-- WHAT IS ASKED --
Swap "sidebar" for "side panel" in the items, starting at the line that contains "Open Firestore Database from sidebar" and ending at the line that contains "This screenshot has width=1568, height=755.". Give back only those lines, with nothing else altered.

-- RAW RECORDS --
######
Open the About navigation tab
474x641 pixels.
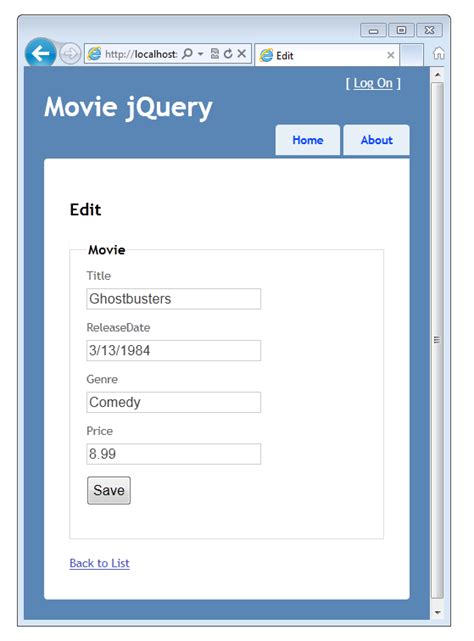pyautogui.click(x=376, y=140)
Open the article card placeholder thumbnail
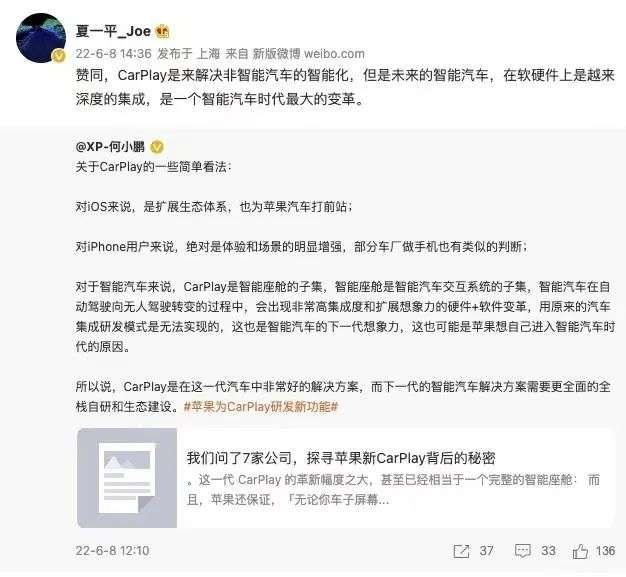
######
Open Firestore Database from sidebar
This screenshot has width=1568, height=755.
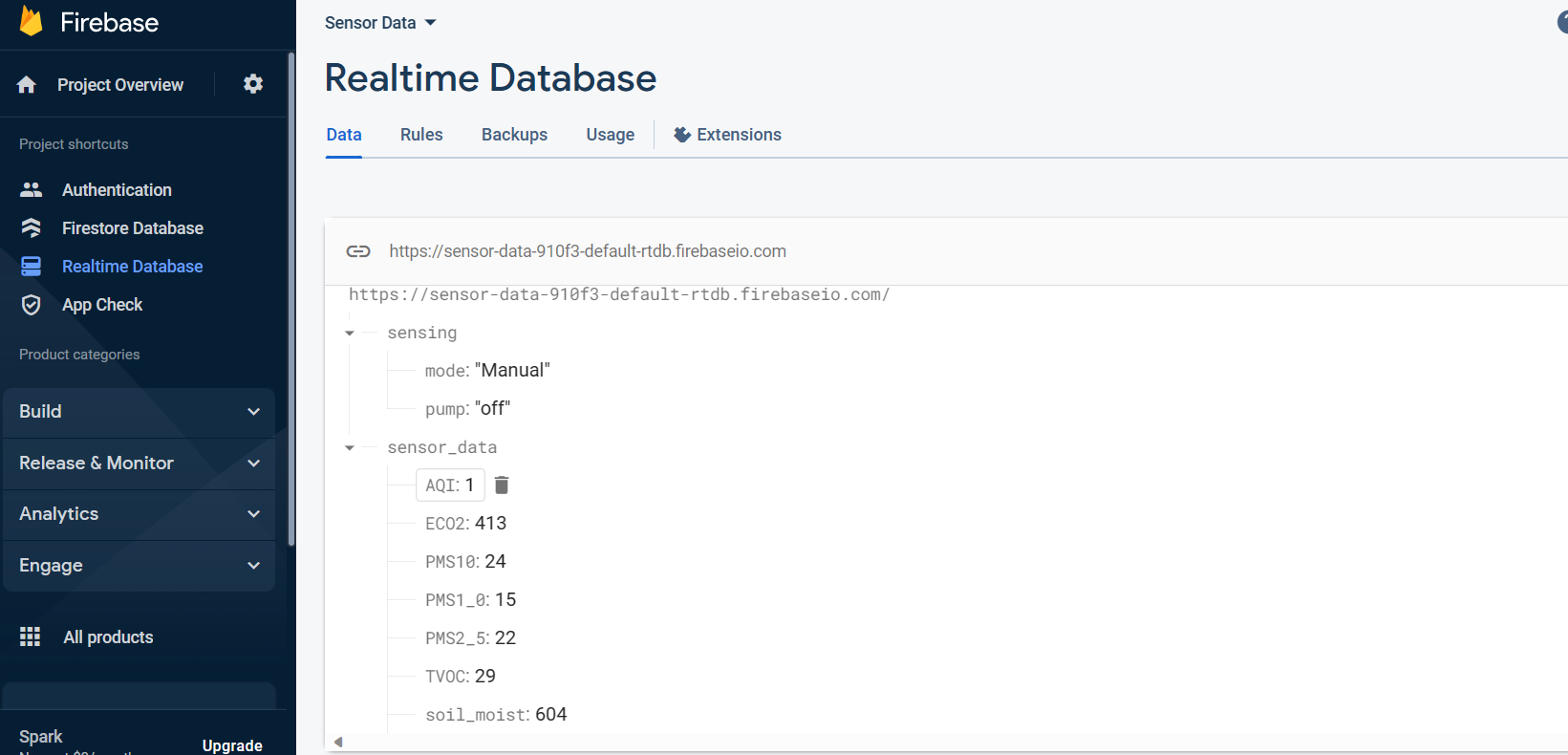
######
-- TASK SOLUTION --
Open Firestore Database from side panel
This screenshot has width=1568, height=755.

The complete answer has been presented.